Data becomes useful when it has meaning and context associated with it. The most common way to bring context to data is by applying metadata (description and documentation of your data) and through supplementary files, such as a data dictionary. Documenting your data is important for sharing your data, in order for other researchers to understand how to access, view, and possibly re-use your data.
Describing and Documenting Your Data:
- Data dictionaries should provide the key information about the data that you will be collecting, and is used to explain what the variable names and values in a dataset really mean. Data dictionaries are most commonly used when working with tabular data or creating a database.
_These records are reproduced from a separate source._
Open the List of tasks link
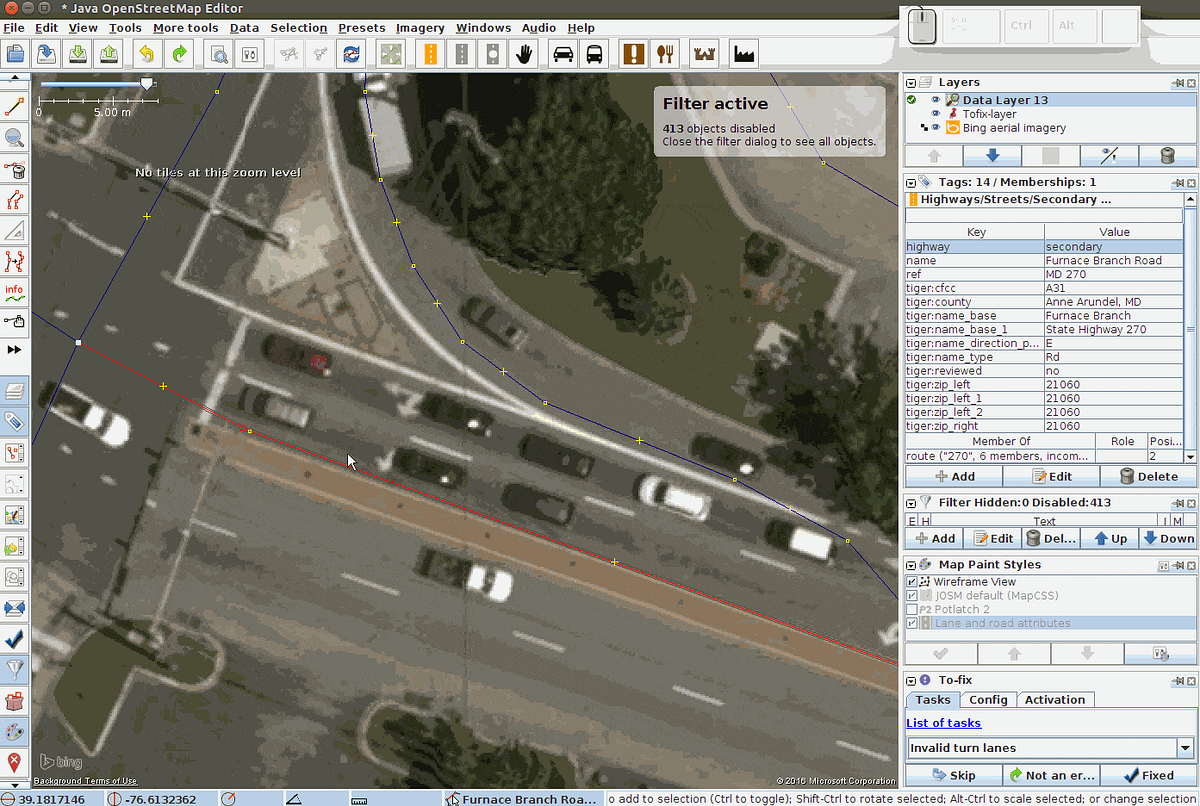The width and height of the screenshot is (1200, 806). pyautogui.click(x=943, y=722)
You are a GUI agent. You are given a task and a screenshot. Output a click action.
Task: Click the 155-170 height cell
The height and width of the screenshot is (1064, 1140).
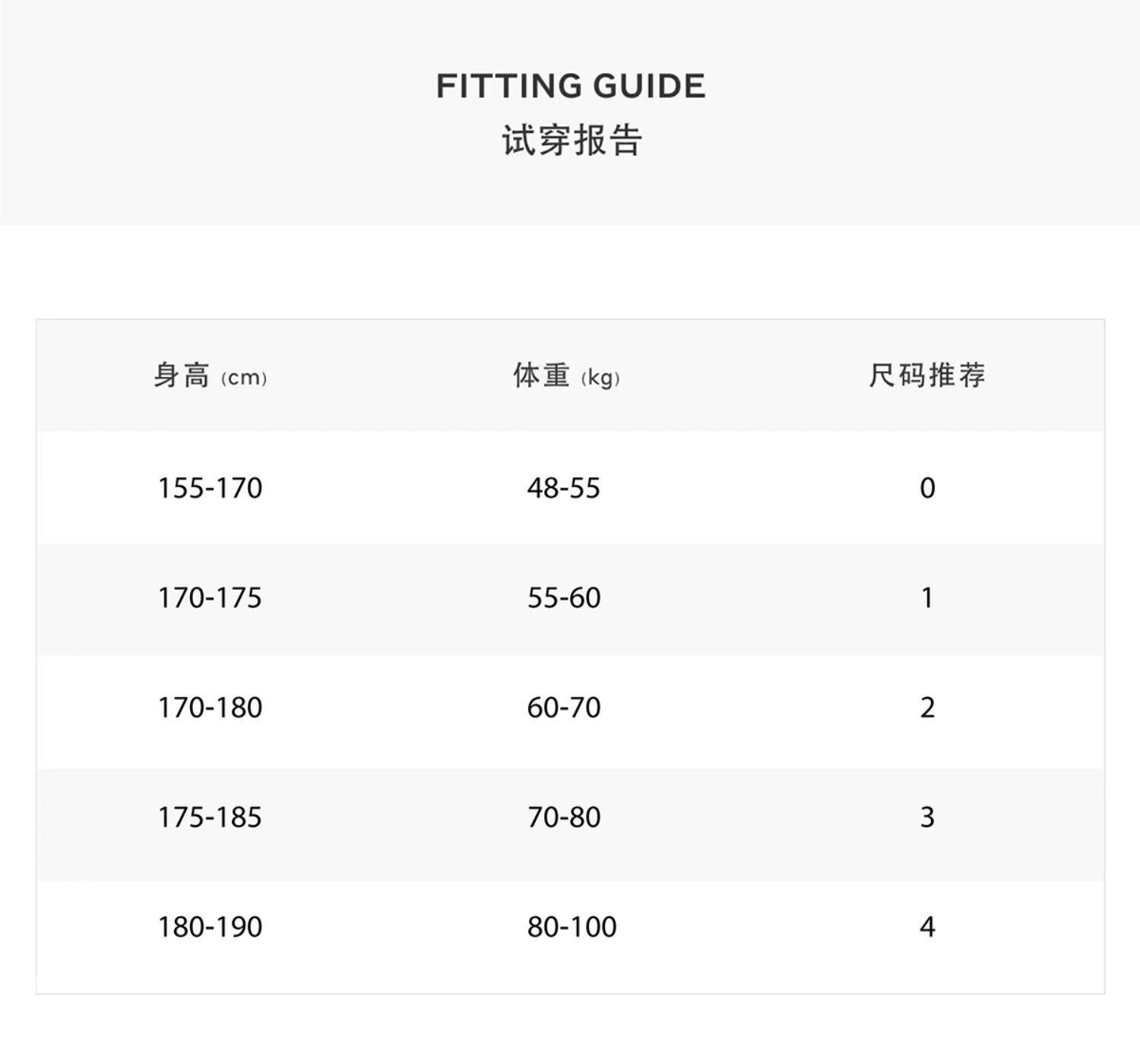(210, 488)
The OSF provides a tutorial on how to make a data dictionary for tabular data.
- Example: USDA’s National Agricultural Library
- README files are documents in plain text (.txt) or markdown (.md) format that are often used to describe software packages, programming scripts, and datasets, and can also be used for research projects. It should include information about the creators of the files that it is describing, a list of the files included in the set, relevant funder information, and any associated research outputs, such as articles or presentations. The README should include a citation for the dataset, as well as for any of the byproducts of the research data that was collected and used. For more information about creating a README, see Cornell’s “Guide to Writing ‘README’ Style Metadata.”
- Example: README for a dataset.
- A data paper differs from a research paper in that it is “used to present large or expansive data sets, accompanied by metadata which describes the content, context, quality, and structure of the data” (Ecological Society of America). The Ecological Society of America provides a guide on writing a data paper.
- Example: Scientific Data from Nature is a publisher of data papers
- A codebook provides descriptions and definitions about the variables and values included in a dataset to assist users in interpreting the data for potential replication or reuse. Codebooks provide variable names and a description for what each variable represents, each variable’s type, the format that the values for each variable should be in, and the range of values, if applicable.
- Example: ICPSR
- Metadata is the describing and documenting of your data. There are different ways to do this, depending on the discipline that you are working in and the types and formats of data that you are collecting. The method that you use to describe your data will depend on the project, your team, and the complexity of your data. The documentation for your data should contain the minimum information required to be able to reuse the data that is being described.
- Following disciplinary metadata schemas gives you the opportunity to describe your project, its data, and other outputs, such as publications. When possible, you should follow a disciplinary standard that is common in your field. There are many metadata schemas that are specific to disciplines as well as the format of data being collected.
- Natural Science: Darwin Core, Ecological Metadata Language (EML), Biodiversity Information Standards (TDWG)
- Social Science: Data Documentation Initiative (DDI)
- Geospatial: Content Standard for Digital Geospatial Metadata (CSDGM), ISO 19115, FGDC Information About Geospatial Metadata, EPA Geospatial Metadata Technical Specification
- Arts and Humanities: Categories for the Descriptions of Works of Art, Dublin Core, Public Broadcasting Core (PBCore), Text Encoding Initiative, Visual Resources Association (VRA)
The exact details of how you will document your data may not be established until after the grant has been funded, but should be established before the start of data collection.
Writing Prompts:
- How will you describe and document your data?
- Will you be using a metadata schema(s)?
This content was adapted from Iowa State University Library’s Data Management Plan Guide.